Docteur Nathalie Deboucher
“On veut qu’ils deviennent des acteurs de leur santé”, résument les responsables des différents programmes. Chez ceux qui y parviennent, les résultats sont là.
- Le centre d’éducation de l’Agence sanitaire et sociale, créé en 1999, est ouvert aux personnes qui souffrent d’obésité sans forcément être diabétiques depuis un an. Plus de renseignements au 26 90 61.
- La province Sud a lancé le programme obésité de proximité (POP) en janvier 2023. Un suivi de six mois proposé aux bénéficiaires de l’aide médicale dans les centres médico-sociaux de leur commune. Prochaines sessions à Boulari et au Mont-Dore Sud. Renseignements au 20 44 00.
- Au centre de soins de suite et de réadaptation (CSSR), à Koutio, la prise en charge commence par une hospitalisation complète ou de jour pendant quatre semaines. Elle est remboursée aux personnes couvertes par la CAFAT et une mutuelle. Renseignements au 24 38 00.
- Le centre spécialisé de l'obésité et du surpoids, privé, propose des programmes d’accompagnement, sans hospitalisation. Renseignements au 28 46 46.
En province Nord et des Îles, les patients peuvent se tourner vers les diététiciens qui tiennent des permanences dans les dispensaires.
L'action publique
Pour Nathalie Deboucher et Dominique Megraoua, il est certain que les actions individuelles et du monde médical ne suffiront pas à faire reculer l’obésité en Nouvelle-Calédonie.
Une piste : “réguler le marché de l'alimentation, c'est-à-dire adosser les taxes à la qualité nutritionnelle de l'aliment. Tout le monde s'y retrouverait. Ça pousserait les industriels à fabriquer et à importer des aliments de meilleure qualité, et ça aiderait les consommateurs à faire des achats préférables pour leur santé”, propose le docteur Megraoua.
Obésité [1/3] : comment en est-on arrivé là ?

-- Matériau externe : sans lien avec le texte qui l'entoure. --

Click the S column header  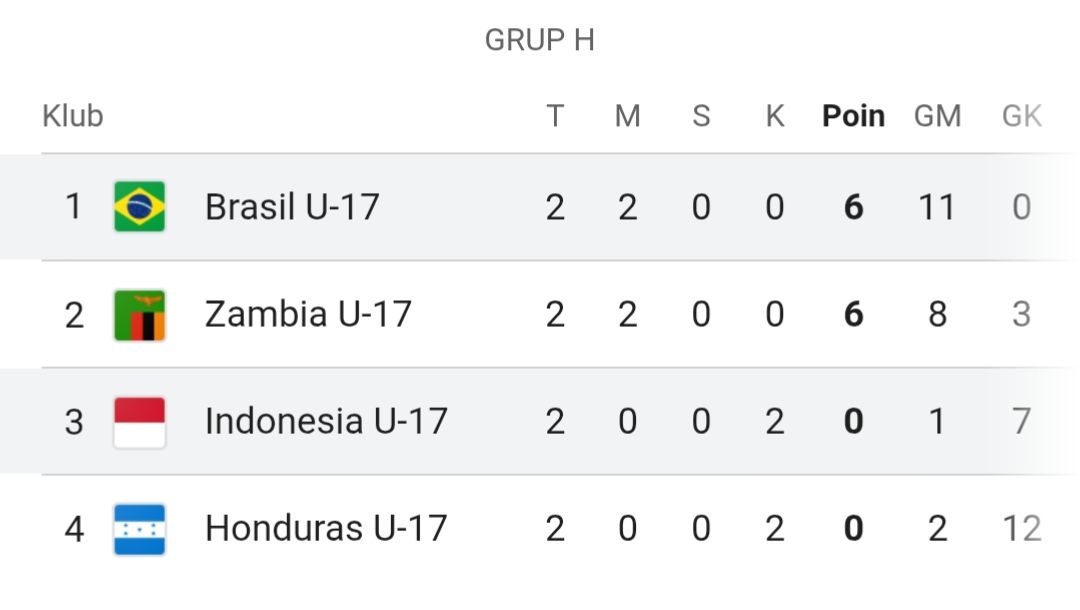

Autres propositions des professionnels : rendre possible les prescriptions d’activité physique adaptée, comme c’est le cas dans l’Hexagone ; ouvrir la prise en charge CAFAT aux consultations de diététique et de psychologie ; développer les programmes de soutien à l’activité physique, comme il en existe déjà avec Pass sports CAFAT. Les mairies et les provinces proposent aussi des actions et des aides mais pour Dominique Megraoua, les institutions pourraient aller encore plus loin via les politiques d’urbanisme. “En aménageant des pistes cyclables et des trottoirs, en ouvrant les stades et les gymnases, en développant les transports en commun... Des pistes, il y en a des milliers.”